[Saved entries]
((

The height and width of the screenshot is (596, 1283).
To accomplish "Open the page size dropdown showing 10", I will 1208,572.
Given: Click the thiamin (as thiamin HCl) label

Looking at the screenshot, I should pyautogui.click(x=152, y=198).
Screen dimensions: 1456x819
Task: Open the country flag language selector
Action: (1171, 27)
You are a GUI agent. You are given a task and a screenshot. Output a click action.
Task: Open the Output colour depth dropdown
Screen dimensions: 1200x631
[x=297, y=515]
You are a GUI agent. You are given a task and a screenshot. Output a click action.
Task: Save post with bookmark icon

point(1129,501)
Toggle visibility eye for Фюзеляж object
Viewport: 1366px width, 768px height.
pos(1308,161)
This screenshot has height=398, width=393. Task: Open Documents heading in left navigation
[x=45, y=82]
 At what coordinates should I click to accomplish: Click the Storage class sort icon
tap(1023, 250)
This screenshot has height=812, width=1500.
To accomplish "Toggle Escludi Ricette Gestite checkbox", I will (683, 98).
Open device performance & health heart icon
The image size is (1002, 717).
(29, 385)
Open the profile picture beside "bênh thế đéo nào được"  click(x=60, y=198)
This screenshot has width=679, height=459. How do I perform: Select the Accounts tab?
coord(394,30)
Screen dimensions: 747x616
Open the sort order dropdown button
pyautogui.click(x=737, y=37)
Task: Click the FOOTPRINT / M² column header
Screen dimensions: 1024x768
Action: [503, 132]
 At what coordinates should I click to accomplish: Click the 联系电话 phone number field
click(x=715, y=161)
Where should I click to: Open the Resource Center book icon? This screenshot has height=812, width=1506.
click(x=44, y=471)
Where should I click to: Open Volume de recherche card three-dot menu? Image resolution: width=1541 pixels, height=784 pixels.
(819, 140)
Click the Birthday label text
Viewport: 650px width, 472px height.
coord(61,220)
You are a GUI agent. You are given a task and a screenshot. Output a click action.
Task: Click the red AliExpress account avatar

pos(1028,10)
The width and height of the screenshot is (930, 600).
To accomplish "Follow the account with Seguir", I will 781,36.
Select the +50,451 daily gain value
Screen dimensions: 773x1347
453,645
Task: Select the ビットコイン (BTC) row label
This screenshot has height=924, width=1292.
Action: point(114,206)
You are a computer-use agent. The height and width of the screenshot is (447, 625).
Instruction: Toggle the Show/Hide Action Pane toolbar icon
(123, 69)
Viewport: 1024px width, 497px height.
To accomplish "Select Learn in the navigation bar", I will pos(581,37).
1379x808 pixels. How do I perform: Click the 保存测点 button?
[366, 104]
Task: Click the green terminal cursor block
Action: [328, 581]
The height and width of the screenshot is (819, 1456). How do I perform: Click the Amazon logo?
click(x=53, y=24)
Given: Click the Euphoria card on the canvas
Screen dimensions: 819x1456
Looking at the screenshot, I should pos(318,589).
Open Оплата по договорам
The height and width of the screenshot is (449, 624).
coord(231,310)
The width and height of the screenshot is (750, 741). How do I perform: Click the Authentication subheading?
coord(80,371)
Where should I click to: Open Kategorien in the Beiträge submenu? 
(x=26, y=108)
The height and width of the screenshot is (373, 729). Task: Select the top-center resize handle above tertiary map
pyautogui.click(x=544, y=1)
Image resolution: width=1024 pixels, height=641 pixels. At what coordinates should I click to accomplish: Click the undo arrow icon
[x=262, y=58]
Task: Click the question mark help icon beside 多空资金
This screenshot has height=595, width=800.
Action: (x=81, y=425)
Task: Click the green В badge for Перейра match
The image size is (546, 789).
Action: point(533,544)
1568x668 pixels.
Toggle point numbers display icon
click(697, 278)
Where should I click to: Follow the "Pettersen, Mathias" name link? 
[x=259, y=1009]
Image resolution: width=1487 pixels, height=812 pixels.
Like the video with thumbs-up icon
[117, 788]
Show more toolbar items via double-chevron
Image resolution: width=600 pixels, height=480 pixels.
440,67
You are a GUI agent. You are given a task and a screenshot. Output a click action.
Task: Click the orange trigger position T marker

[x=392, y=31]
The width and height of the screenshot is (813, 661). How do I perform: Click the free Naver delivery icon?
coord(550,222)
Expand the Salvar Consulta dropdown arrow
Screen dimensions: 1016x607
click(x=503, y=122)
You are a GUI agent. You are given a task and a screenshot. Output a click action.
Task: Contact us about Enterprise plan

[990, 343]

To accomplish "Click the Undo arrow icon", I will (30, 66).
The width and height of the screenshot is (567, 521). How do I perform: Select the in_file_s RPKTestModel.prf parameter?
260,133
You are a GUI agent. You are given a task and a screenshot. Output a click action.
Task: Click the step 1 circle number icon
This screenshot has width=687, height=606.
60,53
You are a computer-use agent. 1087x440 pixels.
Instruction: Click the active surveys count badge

))

◆ **Exercise aim**
Word for word, restate the lines of the data above that fall between the line holding "Open the sort order dropdown button" and the line holding "The width and height of the screenshot is (930, 600).", inclusive, and no other lines.

◆ **Task solution**
Open the sort order dropdown button
pyautogui.click(x=737, y=37)
Task: Click the FOOTPRINT / M² column header
Screen dimensions: 1024x768
Action: [503, 132]
 At what coordinates should I click to accomplish: Click the 联系电话 phone number field
click(x=715, y=161)
Where should I click to: Open the Resource Center book icon? This screenshot has height=812, width=1506.
click(x=44, y=471)
Where should I click to: Open Volume de recherche card three-dot menu? Image resolution: width=1541 pixels, height=784 pixels.
(819, 140)
Click the Birthday label text
Viewport: 650px width, 472px height.
coord(61,220)
You are a GUI agent. You are given a task and a screenshot. Output a click action.
Task: Click the red AliExpress account avatar

pos(1028,10)
The width and height of the screenshot is (930, 600).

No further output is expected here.